HTB

Oral tenofovir/FTC increases clearance of bNAb VRC01: implications for future research

Simon Collins, HIV i-Base

A paper published on 28 November 2023 in the journal Nature Communications reports a drug interaction between the drugs commonly used as PrEP and VRC01, a broadly neutralising antibody (bNAb) which was used in a large HIV prevention study. [1]

The results are from a post-hoc analysis of the VRC01 AMP study and reported that people using PrEP had 14% lower levels of the bNAb.

This subsidy included 48 participants in the VRC01 AMP study, half of whom were also using TD/FTC oral PrEP, and compared drug levels in each group.

Viral clearance of VRC01 was significantly faster (0.08 L/day, p = 0.005) in people using PrEP. Overall drug exposure was also significantly lower (dose-normalized area-under-the-curve of VRC01 serum concentration over time was 0.29 day/mL lower, p < 0.001).

The authors proposed a potential mechanism linked to oral PrEP increasing serum levels of intestinal Fatty Acid Binding protein (I-FABP), a marker of epithelial intestinal permeability.

VRC01 clearance is positively associated (r = 0.33, p = 0.03) with levels of serum I-FABP) which also increases when starting PrEP (p = 0.04) and after months of self-reported use (p = 0.001).

comment

Although PrEP was not widely used in the Antibody Mediated Prevention (AMP) study, which only produced a minimal protection against HIV infection in a subset of participants, people who were also taking tenofovir disoproxil/emtricitabine would have had lower levels of the antibody.

While the PrEP would have protected these participants against HIV, it might have complicated the interpretation of the impact of the antibody.

As this is the first report of an interaction between HIV drugs and HIV bNAbs these results might have implications for other research using bNAbs.

Because of the delay associated with journal publications, most new and significant drug interactions are first presented at a medical conference, especially when the findings might have safety implications for other ongoing research.

The paper was submitted to the journal six months ago, so these results could easily have been a late-breaker at the IAS conference in July.
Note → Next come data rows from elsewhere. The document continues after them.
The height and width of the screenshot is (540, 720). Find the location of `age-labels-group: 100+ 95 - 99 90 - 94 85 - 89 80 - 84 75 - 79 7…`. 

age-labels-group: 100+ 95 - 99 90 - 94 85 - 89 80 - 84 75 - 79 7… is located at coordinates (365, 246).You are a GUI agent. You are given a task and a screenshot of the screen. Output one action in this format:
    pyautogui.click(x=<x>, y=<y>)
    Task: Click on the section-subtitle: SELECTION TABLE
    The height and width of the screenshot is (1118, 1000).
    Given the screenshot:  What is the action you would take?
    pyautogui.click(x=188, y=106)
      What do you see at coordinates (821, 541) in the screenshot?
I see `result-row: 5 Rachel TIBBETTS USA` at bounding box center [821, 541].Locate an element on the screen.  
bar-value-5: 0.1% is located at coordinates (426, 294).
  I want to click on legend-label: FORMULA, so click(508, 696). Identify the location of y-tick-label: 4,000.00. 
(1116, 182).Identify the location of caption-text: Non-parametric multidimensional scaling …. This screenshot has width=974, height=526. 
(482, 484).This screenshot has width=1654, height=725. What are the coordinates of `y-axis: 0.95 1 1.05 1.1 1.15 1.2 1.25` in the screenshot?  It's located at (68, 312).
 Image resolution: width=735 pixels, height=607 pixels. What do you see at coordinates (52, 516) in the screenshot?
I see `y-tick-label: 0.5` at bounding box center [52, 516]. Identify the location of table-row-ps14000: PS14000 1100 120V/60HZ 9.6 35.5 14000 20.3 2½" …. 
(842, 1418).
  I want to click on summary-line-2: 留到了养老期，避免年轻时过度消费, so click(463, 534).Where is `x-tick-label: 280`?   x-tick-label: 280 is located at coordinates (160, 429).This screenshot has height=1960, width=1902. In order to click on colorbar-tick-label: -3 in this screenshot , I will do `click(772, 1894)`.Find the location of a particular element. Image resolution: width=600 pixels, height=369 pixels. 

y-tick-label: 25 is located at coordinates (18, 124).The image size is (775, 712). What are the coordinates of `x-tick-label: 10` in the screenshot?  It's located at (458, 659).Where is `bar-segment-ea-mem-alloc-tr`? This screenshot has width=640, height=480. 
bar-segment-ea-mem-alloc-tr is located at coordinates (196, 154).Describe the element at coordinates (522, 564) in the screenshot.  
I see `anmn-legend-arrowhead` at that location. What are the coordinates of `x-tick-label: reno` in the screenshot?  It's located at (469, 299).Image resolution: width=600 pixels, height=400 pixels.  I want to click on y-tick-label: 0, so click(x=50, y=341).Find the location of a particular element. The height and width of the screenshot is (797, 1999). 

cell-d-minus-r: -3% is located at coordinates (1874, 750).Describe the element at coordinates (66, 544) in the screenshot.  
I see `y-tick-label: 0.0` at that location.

I should also apologise in advance if the study was presented at an earlier meeting and we just missed this.

Reference

  1. Huang Y et al. Adults on pre-exposure prophylaxis (tenofovir-emtricitabine) have faster clearance of anti-HIV monoclonal antibody VRC01. Nat Commun 14, 7813 (2023). (28 November 2023).
    https://doi.org/10.1038/s41467-023-43399-5
  2. VRC01 antibody only prevents minority of HIV infections: AMP study results. HTB (21 February 2023).